How Pregnant Moms-to-Be Can Weight Train Safely

Here is another excellent fitness article for pregnant women. At Project Swole we care about everyone.

Exercising During Pregnancy

Pregnancy Weightlifting
Many women are concerned about exercising during pregnancy, but the fact is that the right kind of workouts during the natal period can be tremendously beneficial. The rewards of exercising while pregnant include fewer childbirth complications, reduced incidence of aches and discomfort, higher energy levels, and better blood circulation.

Benefits like these make both the pregnancy period and the birthing process much easier, and promote an overall sense of well-being. Weight training is especially good for pregnant women, as pregnancy tends to bring on extra body weight while muscles shrink due to inactivity.

Be Considerate of Exercise Technique

Of course, the body of a pregnant mom-to-be is in a delicate state, and this should be a cause for concern when exercise is being considered. Any exercise that involves a face-down posture should be avoided to reduce pressure on the abdomen, and the muscle groups focused upon should be those that need extra strength during pregnancy.


Light weights are highly recommended.

Tendons and ligaments can be damaged easily if too much strain is put on the body during these workouts. The ideal exercises for pregnant women are those that strengthen and tone muscles without straining the body.

Best Exercises for Pregnancy

Dumbbell bench presses and shrugs are great light lifting workouts that can help keep the upper body toned. The extra body weight that comes with pregnancy often pulls the shoulders forward, causing strain on the neck and back.

By keeping the pectoral and shoulder muscles strong through these light lifting exercises, pregnant women can alleviate back pain and enjoy a more comfortable natal period. Seated bent over rear deltoid raises are also great for improving the strength of shoulder muscles in order to improve posture and relieve strain on the back.

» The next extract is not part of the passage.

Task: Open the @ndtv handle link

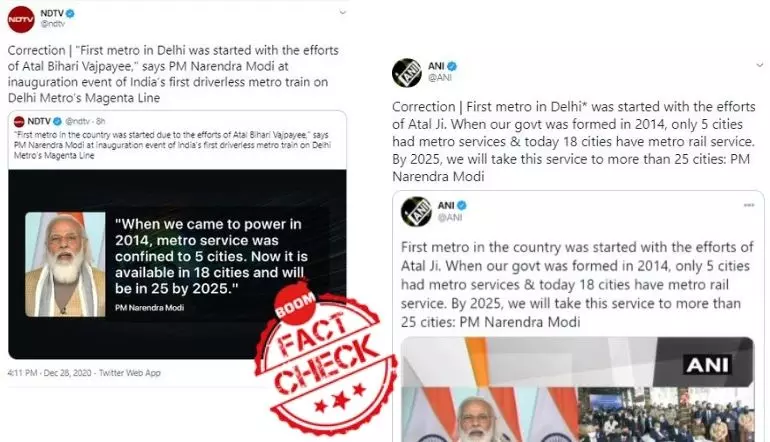Action: click(x=53, y=24)
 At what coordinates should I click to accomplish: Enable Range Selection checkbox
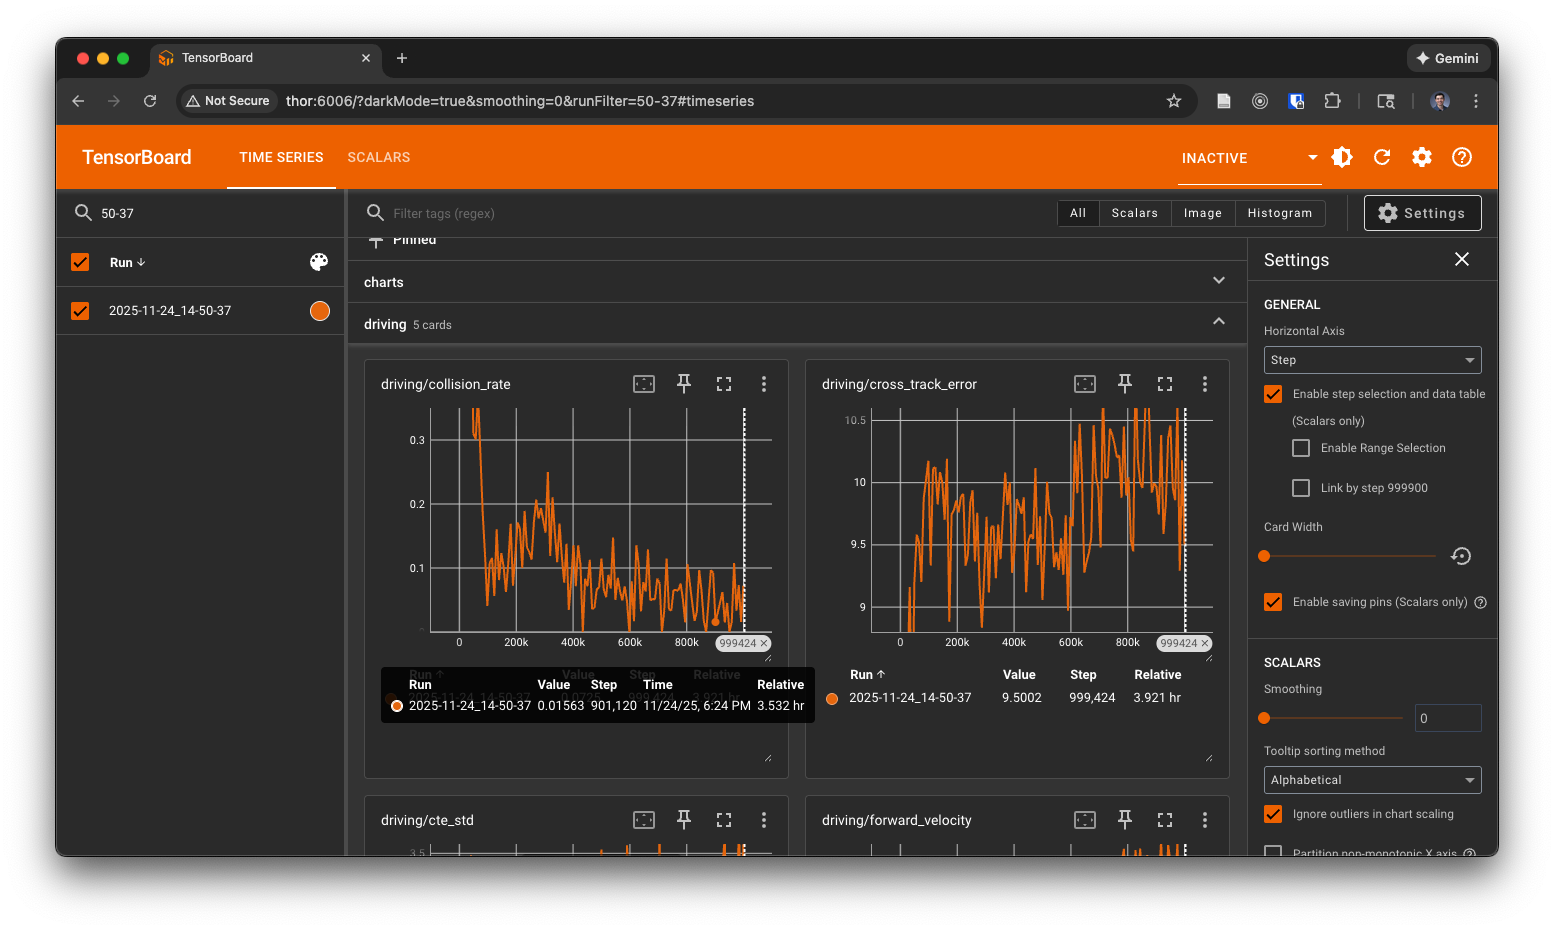pyautogui.click(x=1301, y=448)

Training the abs without straining the body during pregnancy can be a challenge. Exercising from a flat back position can cause undue strain, so an exercise ball is recommended for keeping a more upright posture for ab crunches.

Hip workouts are some of the most beneficial weight training exercises of all for pregnant women. Weight training machines that focus on hip abductor and adductor exercises to work both the outer and inner thigh will help alleviate lower back strain and prepare the mother for childbirth.

It should also be restated that light weight training is ideal for pregnant women in order to avoid strain. Even women who are experienced in heavy lifting may want to dial down the pounds.

Maintain a Healthy Lifestyle

Keep in mind that though these exercises can be highly beneficial, they can also pose significant health risks. Maintaining a higher calorie intake and staying hydrated is more important than ever during pregnancy. Dehydration and malnutrition can lead to serious health complications that can spell disaster for pregnant women.

Consult Your Doctor

Finally, pregnant women should always consult with their doctors before starting an exercise routine. Everyone, regardless of whether they’ve chosen natural conception or Fertile Future cryo-banking, should make health a top priority during pregnancy.

Weight lifting during pregnancy can help to improve health and enhance feelings of well-being, but only if the proper precautions are taken.